→ **Material for this exercise**
>> Begin

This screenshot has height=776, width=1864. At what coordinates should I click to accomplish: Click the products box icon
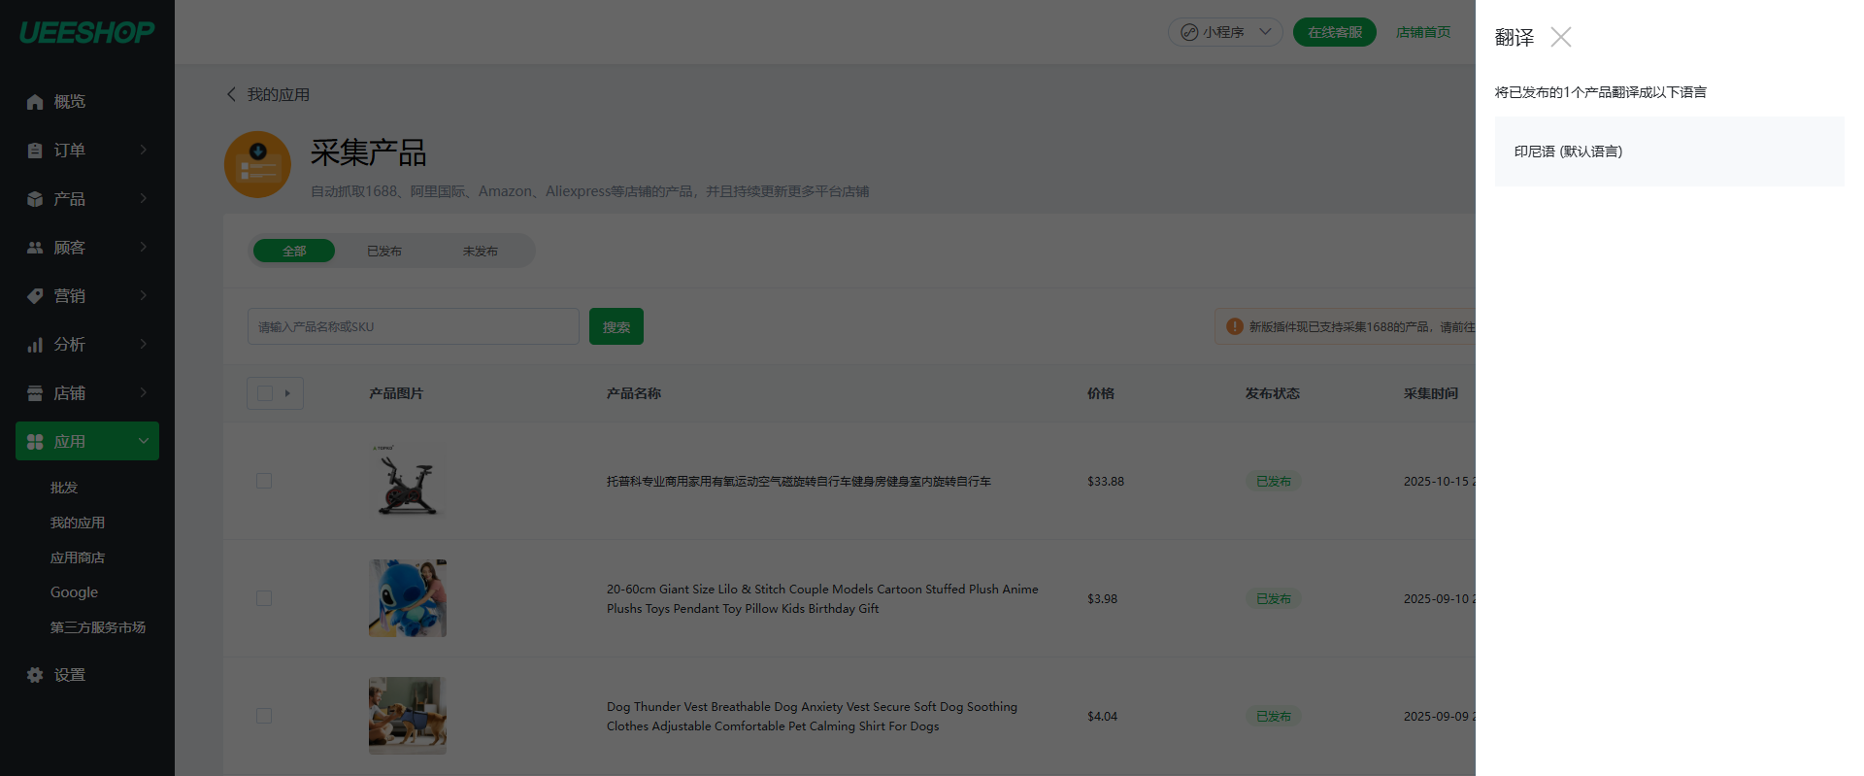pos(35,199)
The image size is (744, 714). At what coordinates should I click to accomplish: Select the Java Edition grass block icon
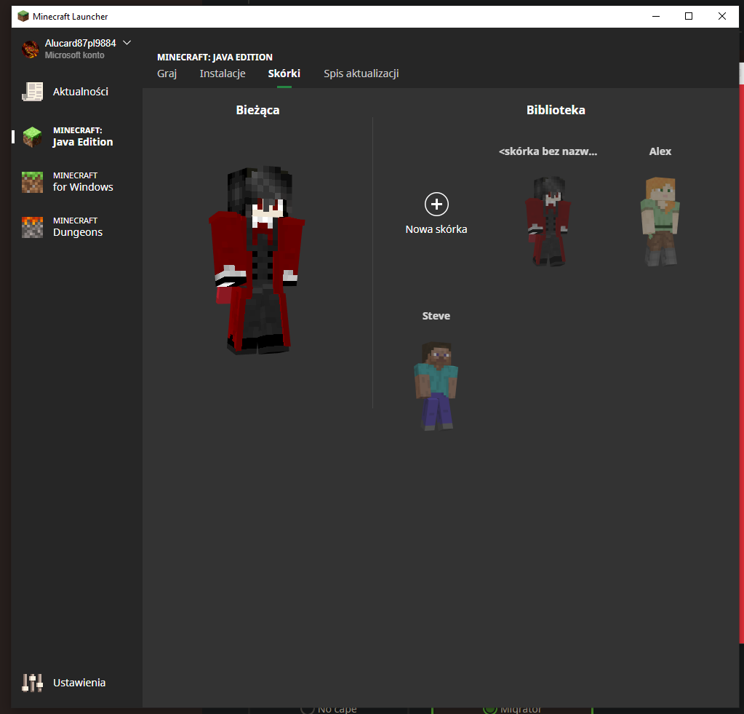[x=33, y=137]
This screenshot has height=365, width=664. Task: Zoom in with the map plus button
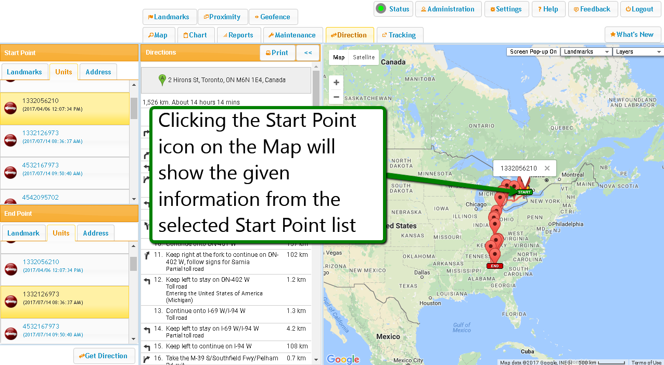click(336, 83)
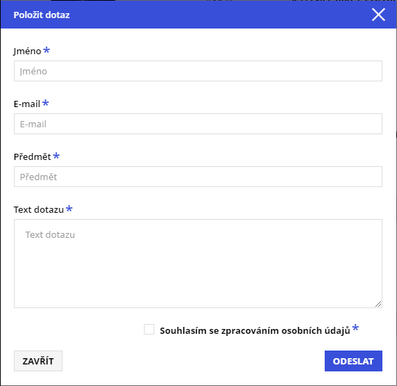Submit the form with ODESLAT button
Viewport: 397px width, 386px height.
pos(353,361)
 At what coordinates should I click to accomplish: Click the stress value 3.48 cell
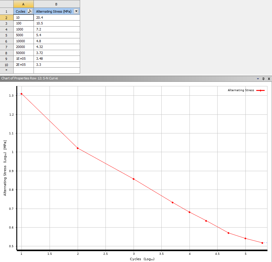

>> End

→ **Task to complete**
Put every line of the records above into a numbered list, skipping blank lines and leaving out the pictures.

→ **Output**
1. This screenshot has height=776, width=1864. At what coordinates should I click to accomplish: Click the products box icon
2. pos(35,199)
3. The image size is (744, 714). At what coordinates should I click to accomplish: Select the Java Edition grass block icon
4. [x=33, y=137]
5. This screenshot has height=365, width=664. Task: Zoom in with the map plus button
6. click(336, 83)
7. Submit the form with ODESLAT button
8. Viewport: 397px width, 386px height.
9. pos(353,361)
10.  At what coordinates should I click to accomplish: Click the stress value 3.48 cell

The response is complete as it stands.